** Opening PROVIDED PASSAGE block **
CSB Thesis Defense

Date: 

Thursday, Jan 18, 2018

Time: 

11:00 am to 12:00 pm

Location: 

46-3189 (McGovern Seminar Room)

Event Description: 

Student: Vincent Xue

Lab: Keating

Title:  Modeling and Designing Bcl-2 Family Protein Interactions Using High-Throughput Interaction Data 

Protein-protein interactions (PPIs) play a major role in cellular function, mediating signal processing, and regulating enzymatic activity. Given the importance of protein interactions in the cell, understanding how proteins interact is essential for prediction of new binding partners, and for engineering new function. Analysis of protein mutants is an effective means to understanding the determinants of protein interactions. Traditionally, biophysical study of protein interactions has been limited by the amount of data available, but recent advances in high-throughput sequencing have enabled rapid assessment of thousands of mutant variants. In the Keating lab, we have developed an experimental protocol that is able to rank peptides for their binding affinity to a designated receptor. This technique, called SORTCERY, takes advantage of cell sorting and deep-sequencing technologies to provide more binding data at higher resolution than has previously been achievable. SORTCERY has been applied to study Bcl-2-family protein interactions, which play a major role in regulating apoptosis. With these emerging techniques, and new wealth of data, there exists a need for computational methods to process and analyze the high-throughput datasets.  In this thesis I show how experimental data from SORTCERY experiments can be processed, modeled, and used to design novel peptides with select specificity characteristics. I describe the computational processing pipeline that I developed to curate the data and regression models that I constructed from the data to relate protein sequence to binding. I applied models trained on experimental data sets to study the peptide-binding specificity landscape of the Bcl-xl, Mcl-1, and Bfl-1 anti-apoptotic proteins, and I designed novel peptide sequences that selectively bind only one receptor or a pre-specified combination of receptors. The synergistic application of data driven models combined with high-throughput binding assays can bring us closer towards a complete understanding of protein interactions for rational design.
** Closing PROVIDED PASSAGE block **
### ACTIONS TO TAKE
- A) Say whether each statement below agrees with the thesis defense announcement above, answering yes or no and quoting the words of the announcement that decide it. (i) The defense takes place in the McGovern Seminar Room. (ii) SORTCERY relies on X-ray crystallography to rank peptides. (iii) The thesis studied the peptide-binding specificity of Bcl-xl, Mcl-1, and Bfl-1.
- B) According to the thesis defense announcement, what process do Bcl-2-family protein interactions play a major role in regulating?
** Opening SOURCE DATA block **
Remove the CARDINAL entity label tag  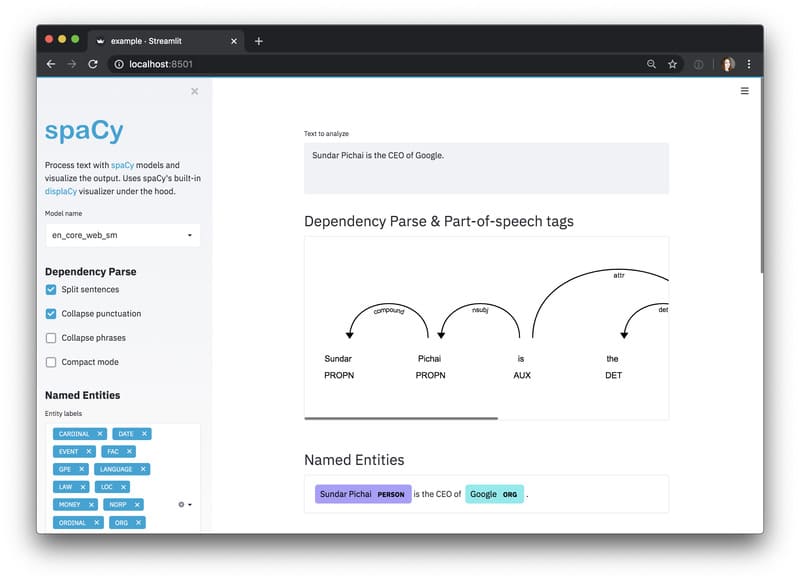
** Closing SOURCE DATA block **
### SOLVED TASKS
- A)
(i) Yes: "46-3189 (McGovern Seminar Room)"
(ii) No: "takes advantage of cell sorting and deep-sequencing technologies"
(iii) Yes: "to study the peptide-binding specificity landscape of the Bcl-xl, Mcl-1, and Bfl-1 anti-apoptotic proteins"

- B) Apoptosis.